### Goal of the exercise
The data should be written out in full, exactly as it stands, and the pictures dropped.

Pixel coordinate grounding data:
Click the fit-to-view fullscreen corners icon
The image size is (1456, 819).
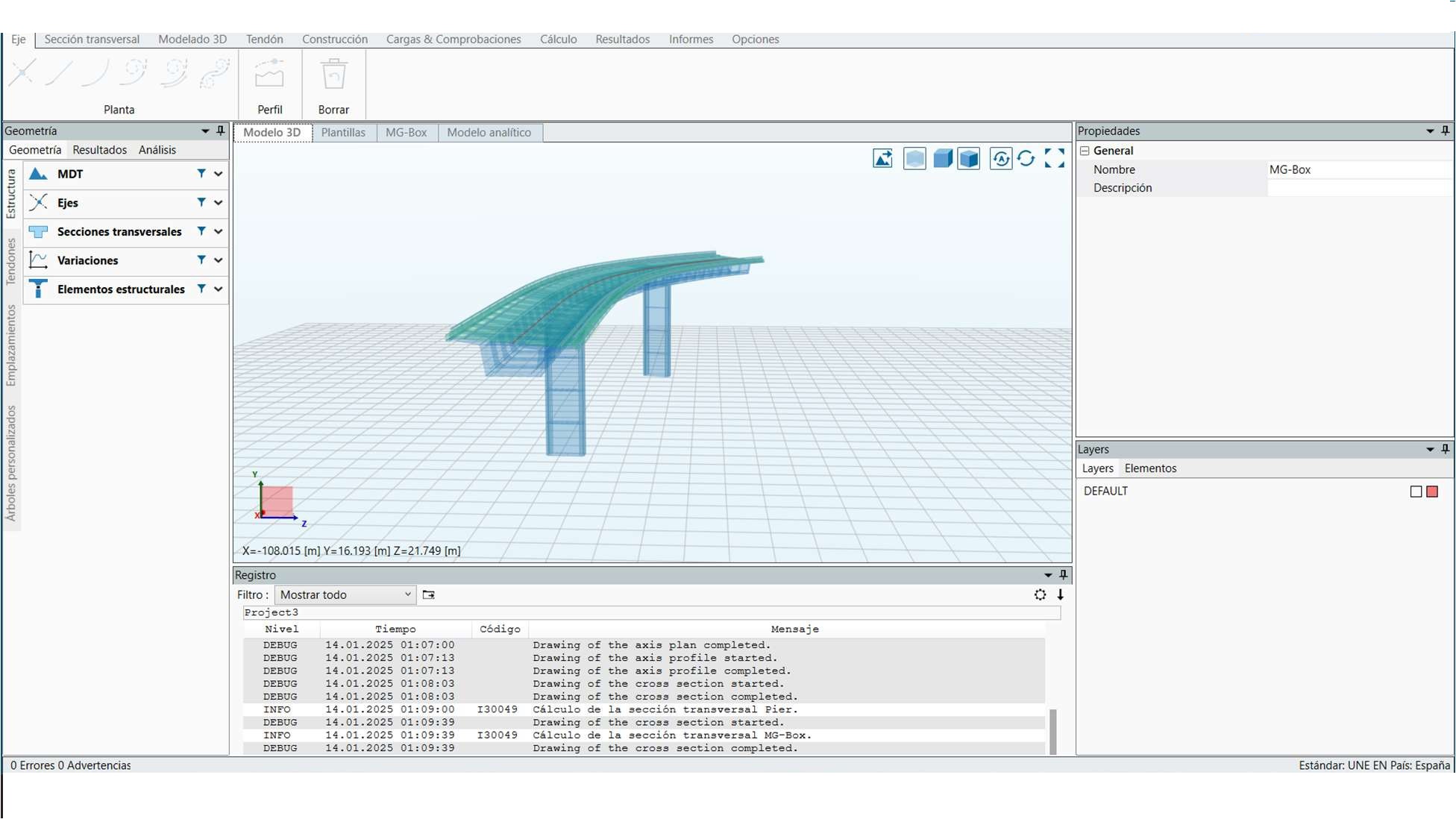tap(1055, 158)
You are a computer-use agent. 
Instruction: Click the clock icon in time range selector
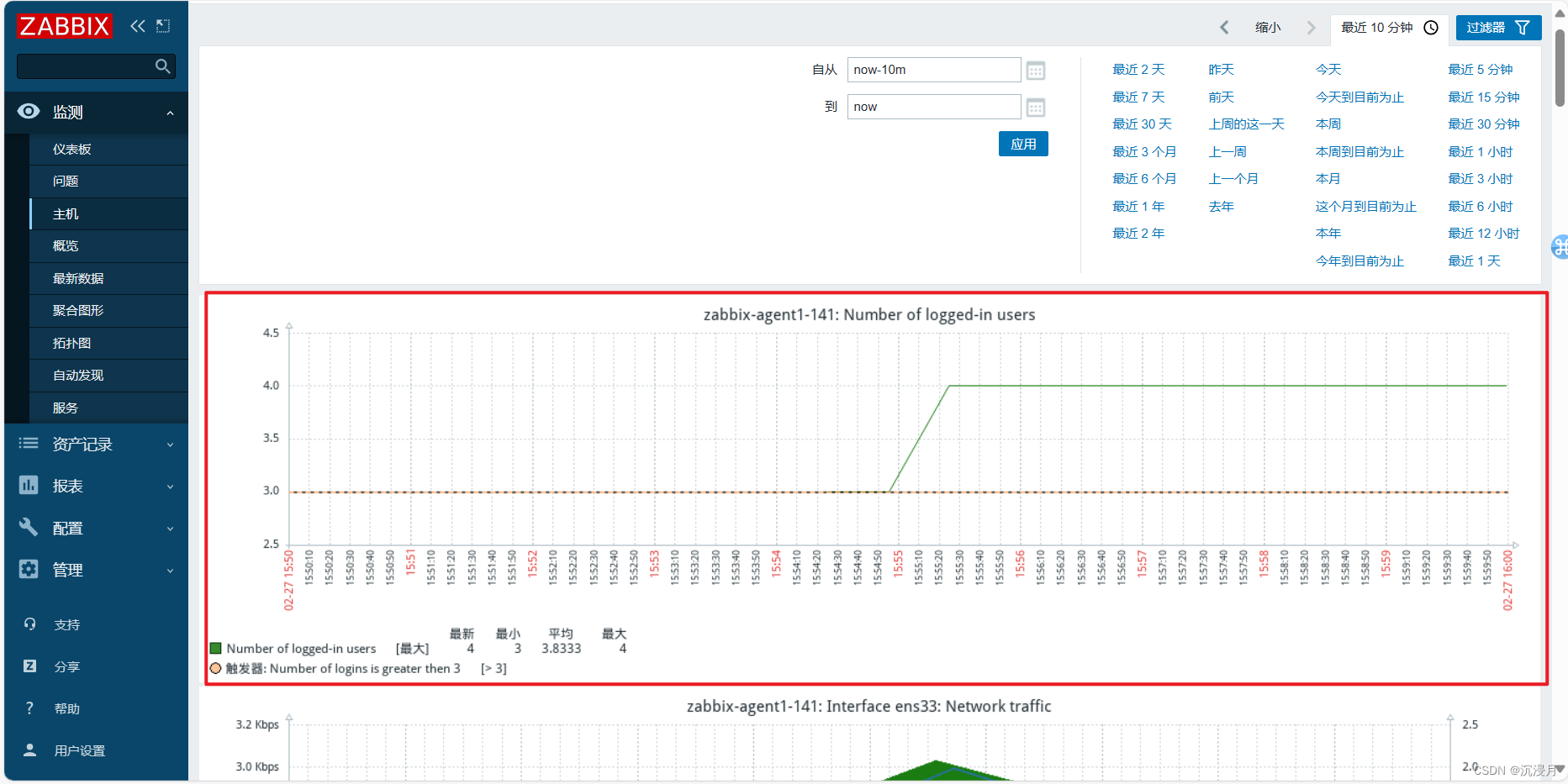[1430, 27]
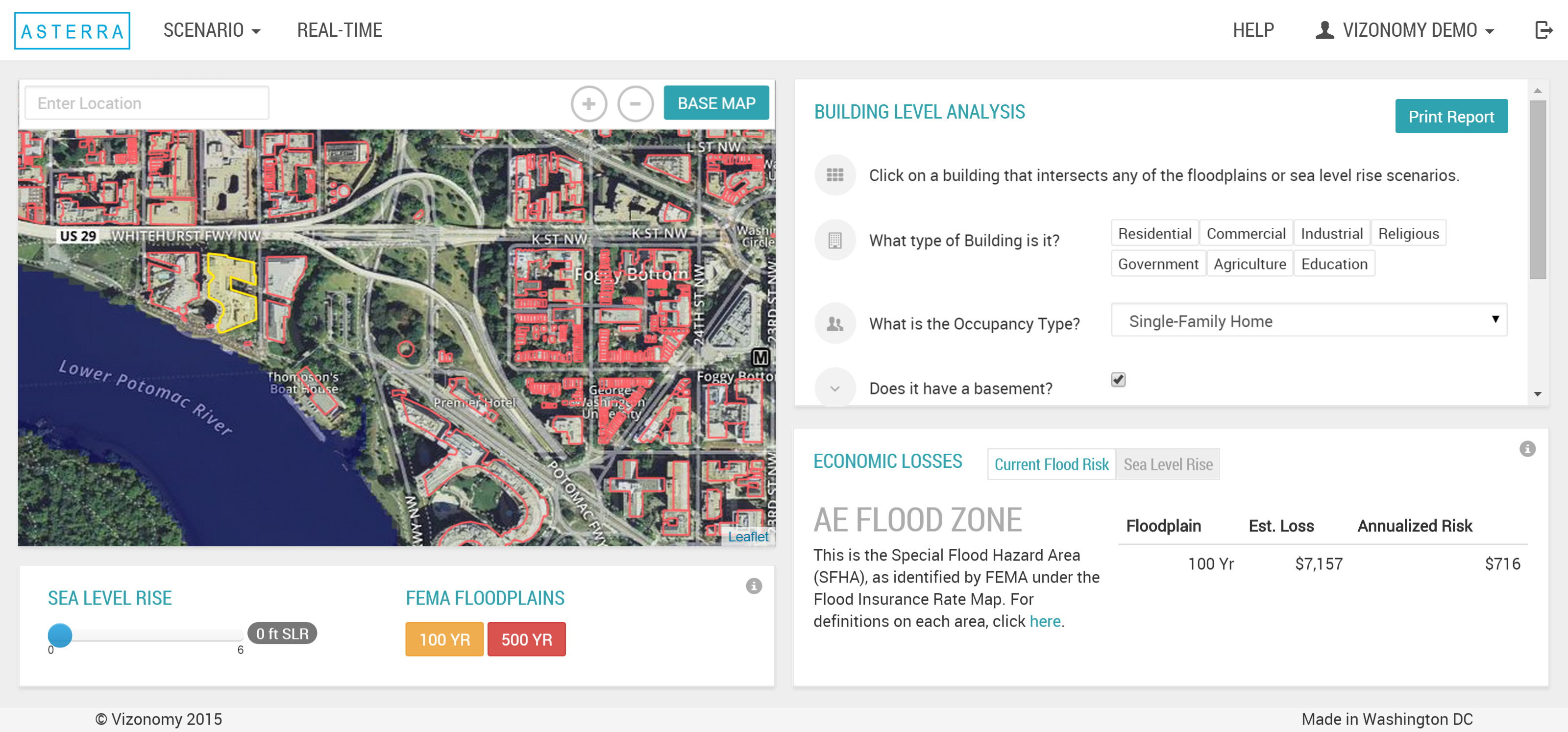Select Commercial building type

[1246, 234]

### Exercise output
Click the fit-to-view fullscreen corners icon
The image size is (1456, 819).
tap(1055, 158)
You are a computer-use agent. 
Instruction: Click the clock icon in time range selector
[1430, 27]
Select Commercial building type

[1246, 234]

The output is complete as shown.